== What is asked ==
Please turn the records below into a JSON list of strings, with one string per line and blank lines omitted. Begin at the line that contains "Click the number 9 starting the second line" and stop after the final line of the records.

———

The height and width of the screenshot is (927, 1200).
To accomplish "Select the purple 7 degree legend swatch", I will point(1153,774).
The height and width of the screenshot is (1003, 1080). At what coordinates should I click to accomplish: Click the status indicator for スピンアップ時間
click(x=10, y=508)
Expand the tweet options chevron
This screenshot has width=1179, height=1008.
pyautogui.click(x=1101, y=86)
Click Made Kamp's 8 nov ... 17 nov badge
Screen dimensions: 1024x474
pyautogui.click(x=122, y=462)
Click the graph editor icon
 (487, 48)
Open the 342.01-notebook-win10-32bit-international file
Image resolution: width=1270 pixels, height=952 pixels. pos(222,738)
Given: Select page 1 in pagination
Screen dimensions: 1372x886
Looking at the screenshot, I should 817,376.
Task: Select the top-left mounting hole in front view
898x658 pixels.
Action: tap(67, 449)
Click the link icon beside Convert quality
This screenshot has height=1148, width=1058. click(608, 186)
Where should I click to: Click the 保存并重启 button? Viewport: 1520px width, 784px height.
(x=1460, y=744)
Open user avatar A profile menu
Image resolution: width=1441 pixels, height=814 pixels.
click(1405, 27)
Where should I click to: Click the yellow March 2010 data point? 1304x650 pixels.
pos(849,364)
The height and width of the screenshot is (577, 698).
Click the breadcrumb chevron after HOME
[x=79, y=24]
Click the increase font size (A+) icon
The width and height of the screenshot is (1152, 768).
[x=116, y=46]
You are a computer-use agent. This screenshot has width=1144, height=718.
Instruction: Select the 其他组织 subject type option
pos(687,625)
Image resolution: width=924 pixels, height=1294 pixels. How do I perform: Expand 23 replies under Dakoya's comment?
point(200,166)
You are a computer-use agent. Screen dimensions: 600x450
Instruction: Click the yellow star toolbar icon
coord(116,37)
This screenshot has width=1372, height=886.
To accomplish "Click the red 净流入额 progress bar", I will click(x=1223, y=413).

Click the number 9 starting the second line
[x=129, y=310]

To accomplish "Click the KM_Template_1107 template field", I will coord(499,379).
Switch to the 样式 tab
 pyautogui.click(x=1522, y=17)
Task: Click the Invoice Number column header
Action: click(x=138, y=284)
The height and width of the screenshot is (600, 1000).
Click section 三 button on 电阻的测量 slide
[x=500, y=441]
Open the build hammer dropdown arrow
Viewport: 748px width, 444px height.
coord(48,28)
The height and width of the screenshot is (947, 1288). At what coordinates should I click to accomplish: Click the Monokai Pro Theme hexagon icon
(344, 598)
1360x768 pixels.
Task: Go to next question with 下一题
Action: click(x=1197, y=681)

———

== Output for this task ==
[
  "Click the number 9 starting the second line",
  "[x=129, y=310]",
  "To accomplish \"Click the KM_Template_1107 template field\", I will coord(499,379).",
  "Switch to the 样式 tab",
  " pyautogui.click(x=1522, y=17)",
  "Task: Click the Invoice Number column header",
  "Action: click(x=138, y=284)",
  "The height and width of the screenshot is (600, 1000).",
  "Click section 三 button on 电阻的测量 slide",
  "[x=500, y=441]",
  "Open the build hammer dropdown arrow",
  "Viewport: 748px width, 444px height.",
  "coord(48,28)",
  "The height and width of the screenshot is (947, 1288). At what coordinates should I click to accomplish: Click the Monokai Pro Theme hexagon icon",
  "(344, 598)",
  "1360x768 pixels.",
  "Task: Go to next question with 下一题",
  "Action: click(x=1197, y=681)"
]